WHAT IS EXPECTED » Retype all of the lines below with no changes.

[[ AVAILABLE DATA open ]]

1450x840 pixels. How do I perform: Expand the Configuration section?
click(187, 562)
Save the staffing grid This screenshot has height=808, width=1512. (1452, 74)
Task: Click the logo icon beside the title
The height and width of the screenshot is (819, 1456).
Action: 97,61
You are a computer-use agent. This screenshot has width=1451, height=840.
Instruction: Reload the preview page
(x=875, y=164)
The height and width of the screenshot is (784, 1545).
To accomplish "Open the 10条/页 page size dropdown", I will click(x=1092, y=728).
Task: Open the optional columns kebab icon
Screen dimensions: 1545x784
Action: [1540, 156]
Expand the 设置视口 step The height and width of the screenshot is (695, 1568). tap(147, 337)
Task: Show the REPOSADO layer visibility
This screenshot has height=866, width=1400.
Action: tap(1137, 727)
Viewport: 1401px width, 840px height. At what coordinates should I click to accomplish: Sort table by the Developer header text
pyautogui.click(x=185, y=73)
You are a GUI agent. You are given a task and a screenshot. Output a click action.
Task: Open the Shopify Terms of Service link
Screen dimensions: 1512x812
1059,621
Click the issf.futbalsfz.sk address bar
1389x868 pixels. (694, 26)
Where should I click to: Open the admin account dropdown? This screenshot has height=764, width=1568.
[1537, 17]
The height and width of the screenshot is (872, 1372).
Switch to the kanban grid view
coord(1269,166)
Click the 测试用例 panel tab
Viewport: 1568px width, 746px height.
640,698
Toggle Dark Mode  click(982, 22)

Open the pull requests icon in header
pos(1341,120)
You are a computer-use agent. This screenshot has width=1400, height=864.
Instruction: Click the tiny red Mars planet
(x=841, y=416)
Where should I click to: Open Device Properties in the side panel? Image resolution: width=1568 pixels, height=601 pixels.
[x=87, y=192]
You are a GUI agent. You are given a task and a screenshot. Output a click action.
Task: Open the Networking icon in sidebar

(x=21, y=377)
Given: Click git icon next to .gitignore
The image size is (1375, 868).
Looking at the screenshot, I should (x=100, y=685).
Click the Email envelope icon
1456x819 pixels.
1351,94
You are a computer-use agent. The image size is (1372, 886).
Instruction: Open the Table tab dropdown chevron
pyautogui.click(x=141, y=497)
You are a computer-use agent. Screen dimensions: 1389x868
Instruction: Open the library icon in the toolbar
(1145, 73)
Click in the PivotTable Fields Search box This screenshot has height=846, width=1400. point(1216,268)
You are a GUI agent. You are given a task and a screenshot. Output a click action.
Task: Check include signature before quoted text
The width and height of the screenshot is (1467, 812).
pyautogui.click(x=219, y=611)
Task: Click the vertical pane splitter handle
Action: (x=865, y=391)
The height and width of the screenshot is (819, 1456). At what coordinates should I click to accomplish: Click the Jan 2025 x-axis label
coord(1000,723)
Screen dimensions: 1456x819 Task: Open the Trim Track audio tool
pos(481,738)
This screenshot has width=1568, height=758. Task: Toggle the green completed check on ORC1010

[[ AVAILABLE DATA closed ]]

FINISHED TASK »
1450x840 pixels. How do I perform: Expand the Configuration section?
click(187, 562)
Save the staffing grid This screenshot has height=808, width=1512. (1452, 74)
Task: Click the logo icon beside the title
The height and width of the screenshot is (819, 1456).
Action: 97,61
You are a computer-use agent. This screenshot has width=1451, height=840.
Instruction: Reload the preview page
(x=875, y=164)
The height and width of the screenshot is (784, 1545).
To accomplish "Open the 10条/页 page size dropdown", I will click(x=1092, y=728).
Task: Open the optional columns kebab icon
Screen dimensions: 1545x784
Action: [1540, 156]
Expand the 设置视口 step The height and width of the screenshot is (695, 1568). tap(147, 337)
Task: Show the REPOSADO layer visibility
This screenshot has height=866, width=1400.
Action: tap(1137, 727)
Viewport: 1401px width, 840px height. At what coordinates should I click to accomplish: Sort table by the Developer header text
pyautogui.click(x=185, y=73)
You are a GUI agent. You are given a task and a screenshot. Output a click action.
Task: Open the Shopify Terms of Service link
Screen dimensions: 1512x812
1059,621
Click the issf.futbalsfz.sk address bar
1389x868 pixels. (694, 26)
Where should I click to: Open the admin account dropdown? This screenshot has height=764, width=1568.
[1537, 17]
The height and width of the screenshot is (872, 1372).
Switch to the kanban grid view
coord(1269,166)
Click the 测试用例 panel tab
Viewport: 1568px width, 746px height.
640,698
Toggle Dark Mode  click(982, 22)

Open the pull requests icon in header
pos(1341,120)
You are a computer-use agent. This screenshot has width=1400, height=864.
Instruction: Click the tiny red Mars planet
(x=841, y=416)
Where should I click to: Open Device Properties in the side panel? Image resolution: width=1568 pixels, height=601 pixels.
[x=87, y=192]
You are a GUI agent. You are given a task and a screenshot. Output a click action.
Task: Open the Networking icon in sidebar

(x=21, y=377)
Given: Click git icon next to .gitignore
The image size is (1375, 868).
Looking at the screenshot, I should (x=100, y=685).
Click the Email envelope icon
1456x819 pixels.
1351,94
You are a computer-use agent. The image size is (1372, 886).
Instruction: Open the Table tab dropdown chevron
pyautogui.click(x=141, y=497)
You are a computer-use agent. Screen dimensions: 1389x868
Instruction: Open the library icon in the toolbar
(1145, 73)
Click in the PivotTable Fields Search box This screenshot has height=846, width=1400. point(1216,268)
You are a GUI agent. You are given a task and a screenshot. Output a click action.
Task: Check include signature before quoted text
The width and height of the screenshot is (1467, 812).
pyautogui.click(x=219, y=611)
Task: Click the vertical pane splitter handle
Action: (x=865, y=391)
The height and width of the screenshot is (819, 1456). At what coordinates should I click to accomplish: Click the Jan 2025 x-axis label
coord(1000,723)
Screen dimensions: 1456x819 Task: Open the Trim Track audio tool
pos(481,738)
This screenshot has width=1568, height=758. Task: Toggle the green completed check on ORC1010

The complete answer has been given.